What this task involves:
Look through the data that follows and copy each line with the string "agent".
START Given entries
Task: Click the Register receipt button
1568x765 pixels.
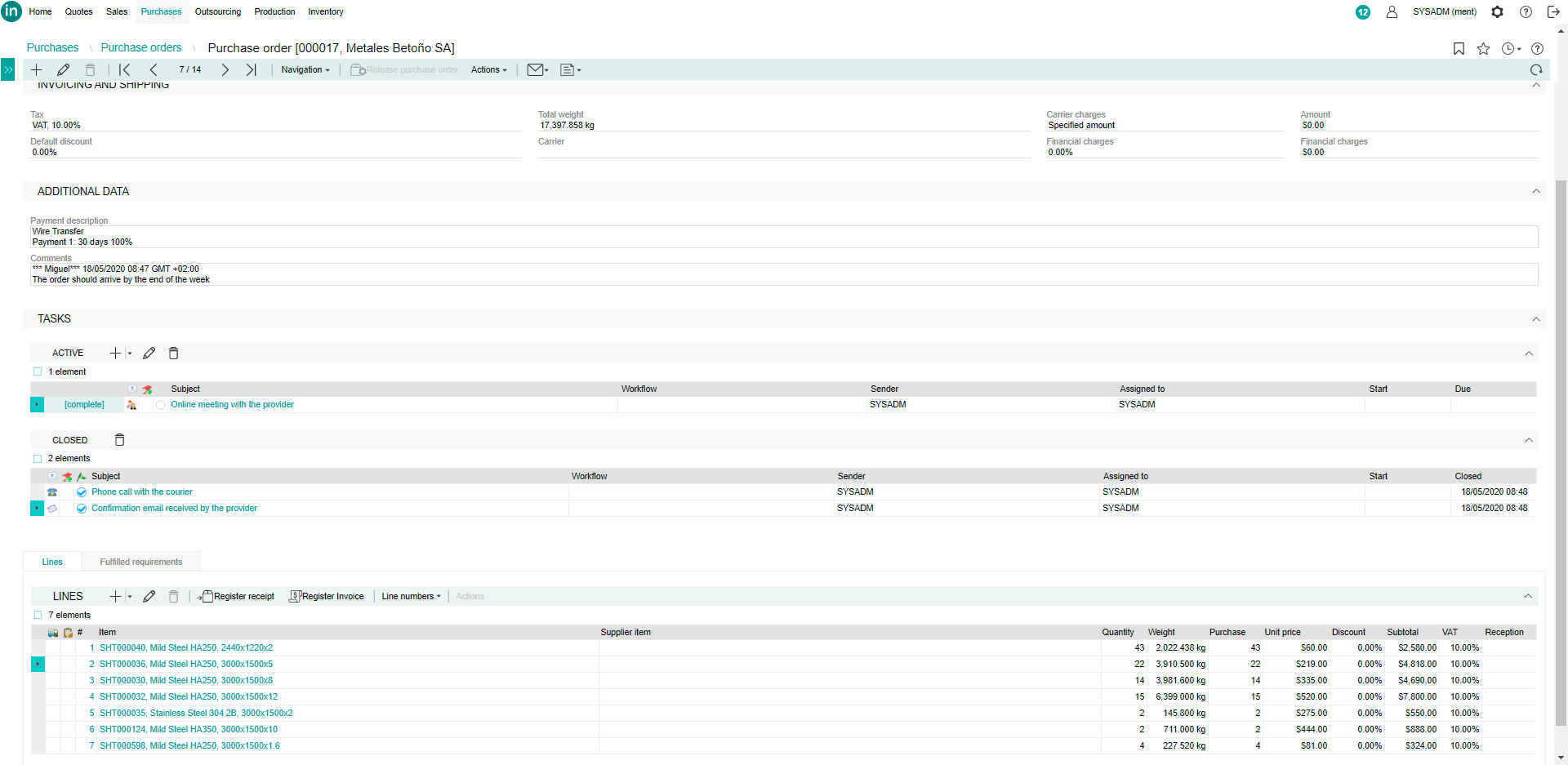Action: click(x=236, y=597)

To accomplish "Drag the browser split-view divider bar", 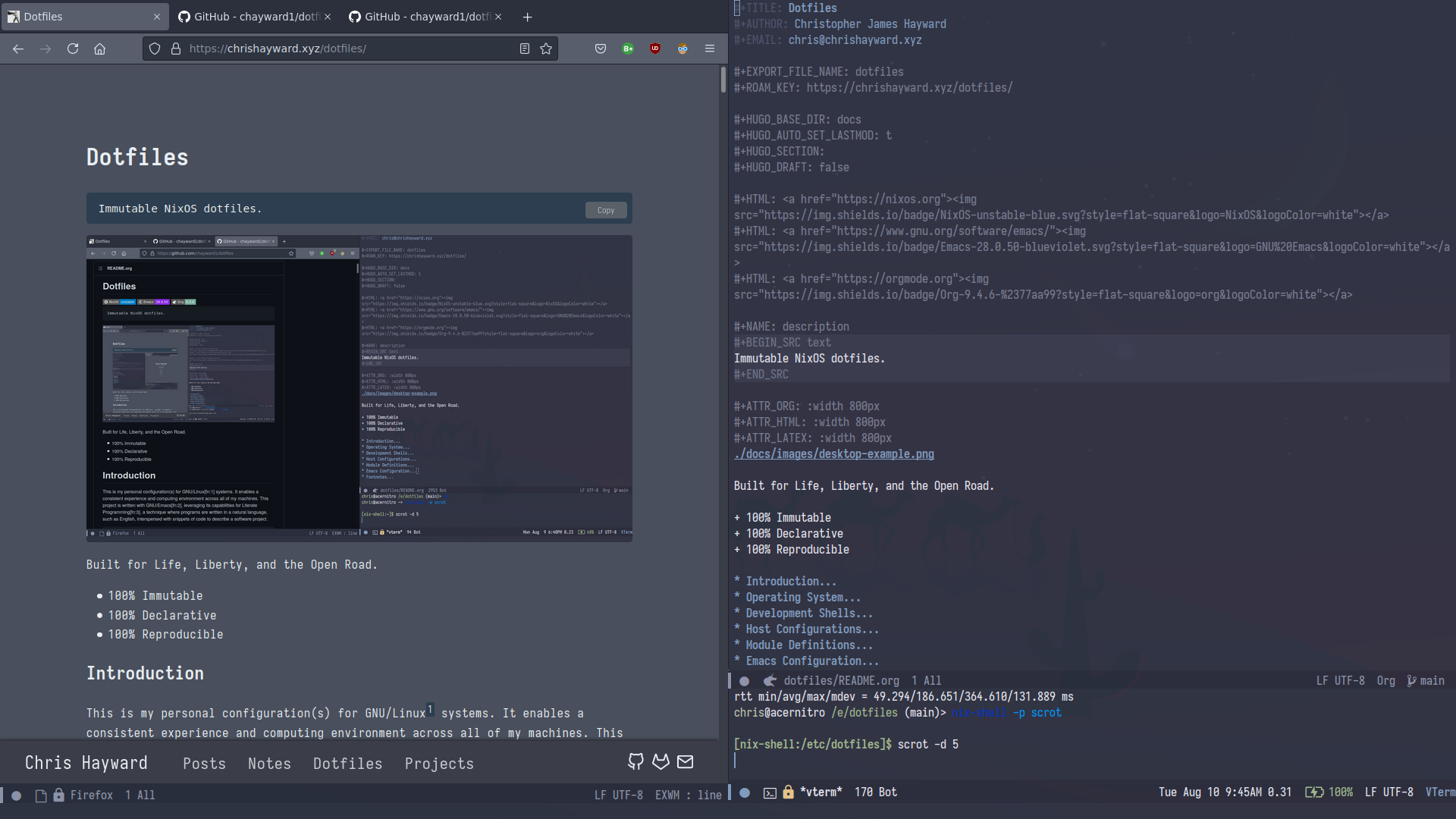I will [x=728, y=400].
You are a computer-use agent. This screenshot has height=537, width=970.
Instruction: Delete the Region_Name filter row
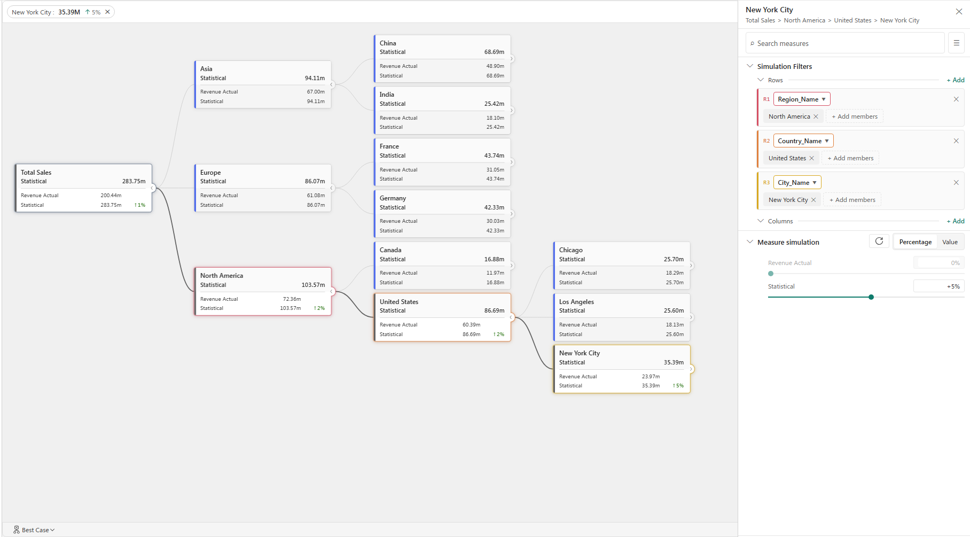coord(956,99)
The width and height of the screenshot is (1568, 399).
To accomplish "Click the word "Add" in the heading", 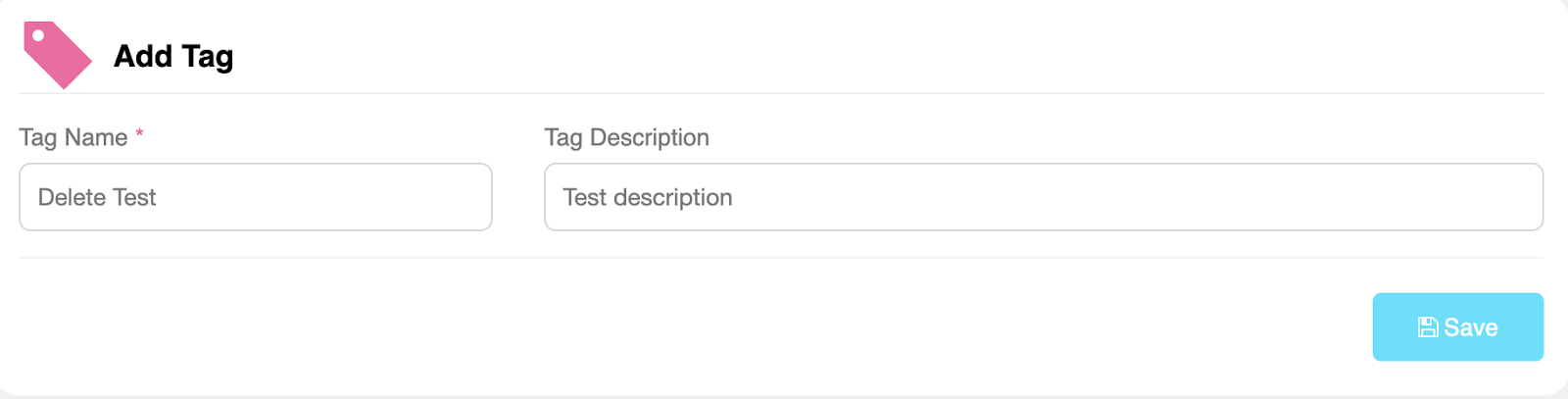I will (x=143, y=57).
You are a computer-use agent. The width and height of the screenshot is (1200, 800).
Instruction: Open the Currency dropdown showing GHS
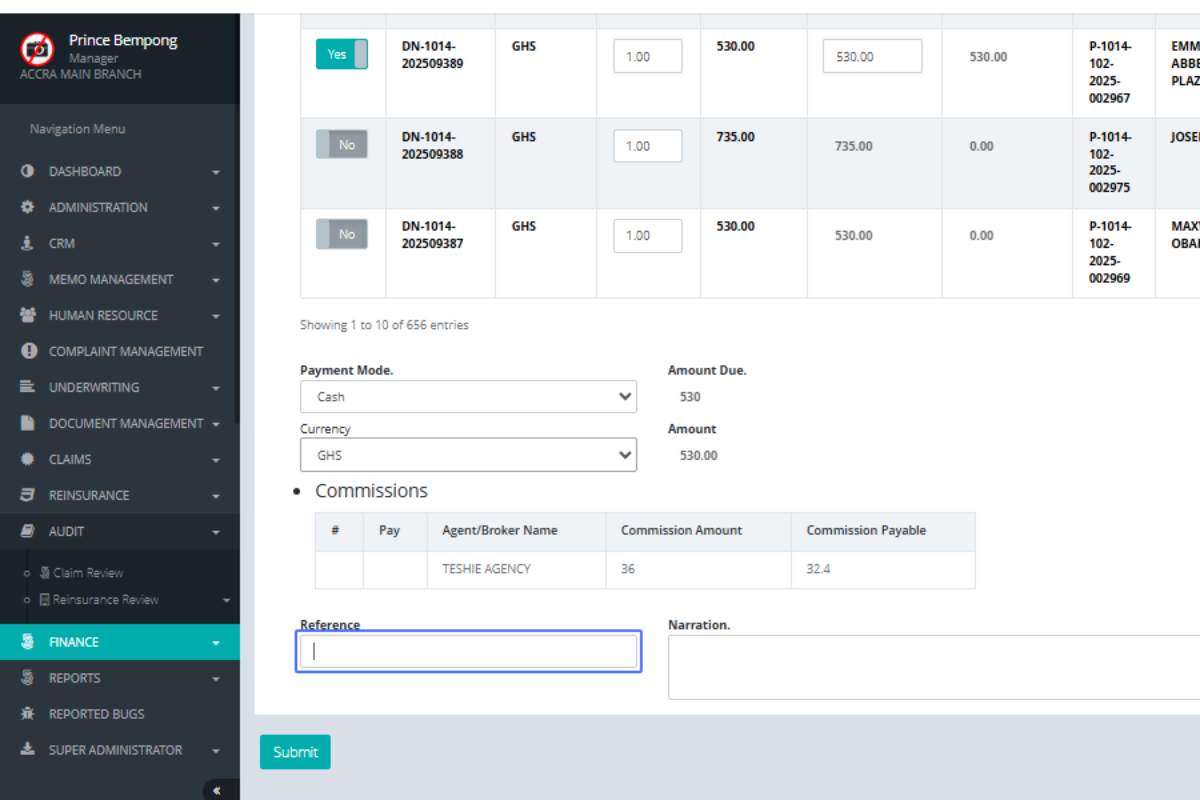[x=468, y=455]
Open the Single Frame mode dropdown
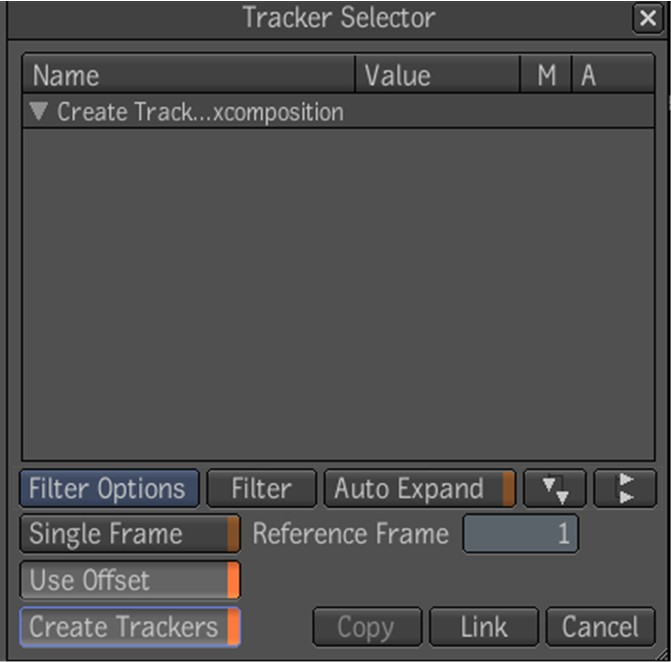This screenshot has height=662, width=671. pos(129,534)
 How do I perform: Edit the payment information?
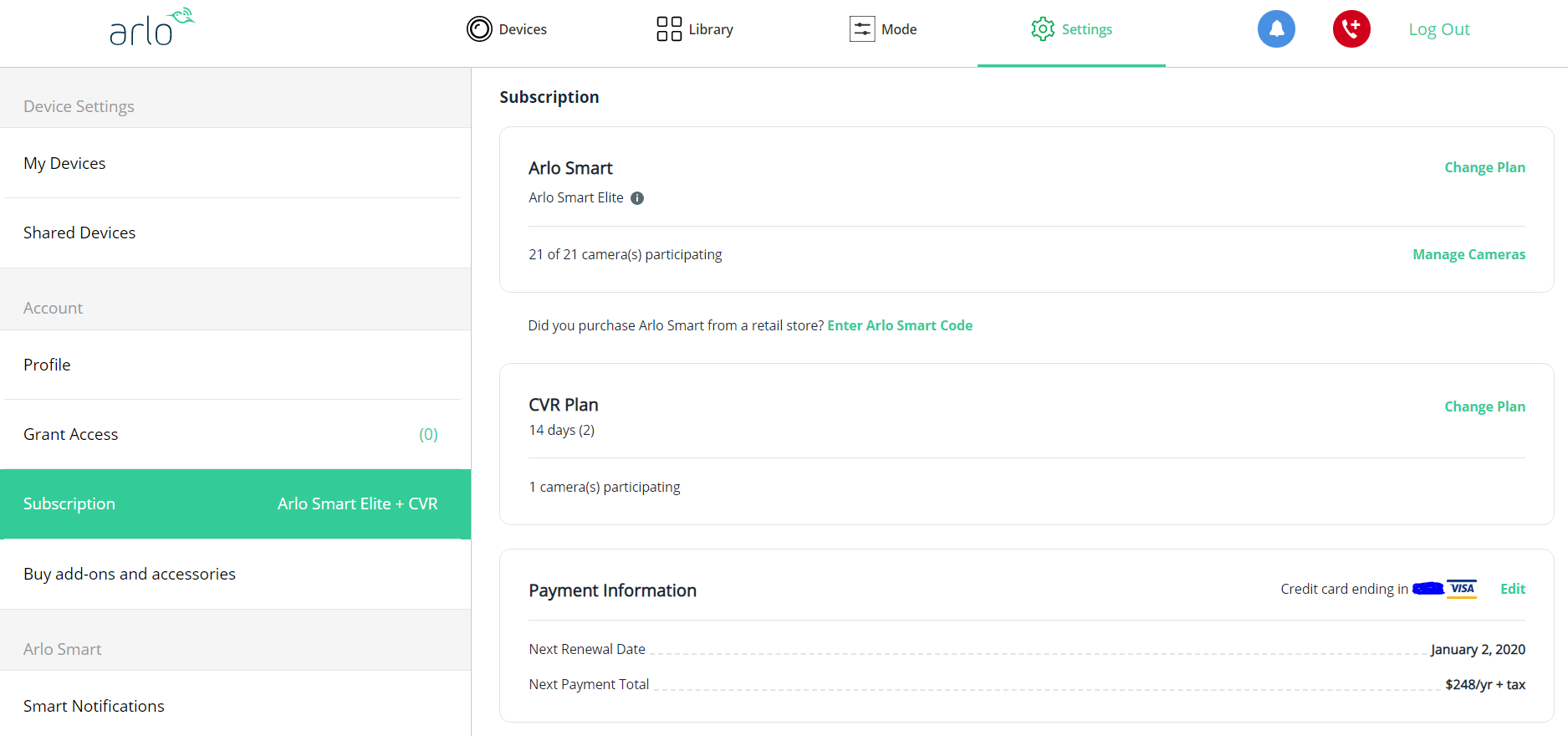point(1512,589)
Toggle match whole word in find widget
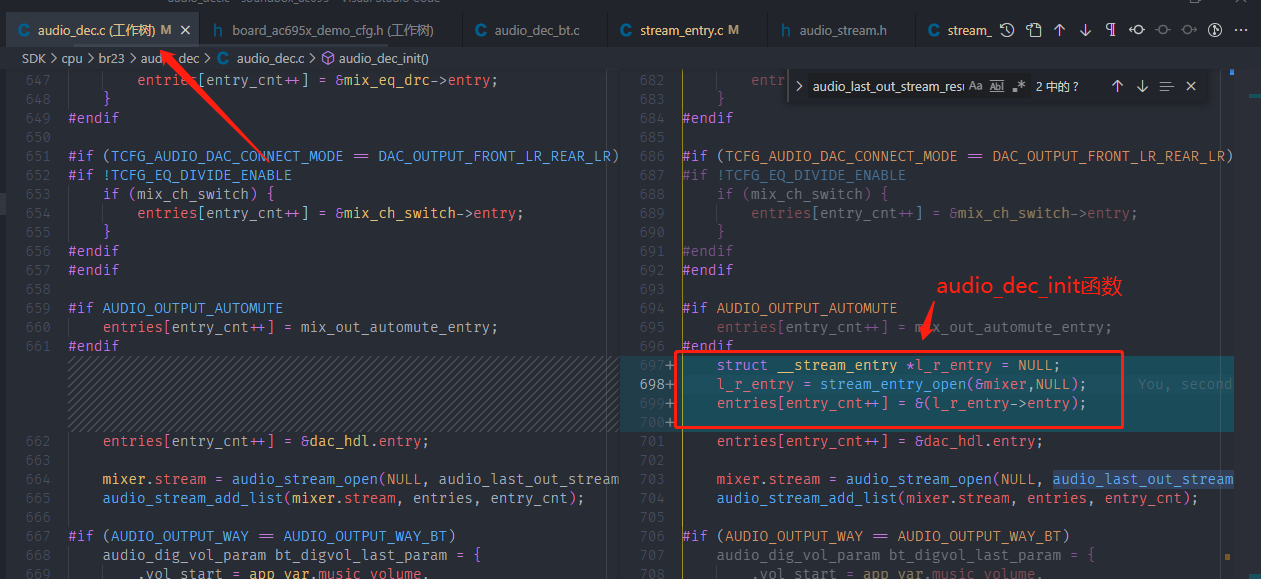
END Given entries
Response to the task:
You are a computer-use agent. This screenshot has height=537, width=970.
You are a computer-use agent. The width and height of the screenshot is (1200, 800).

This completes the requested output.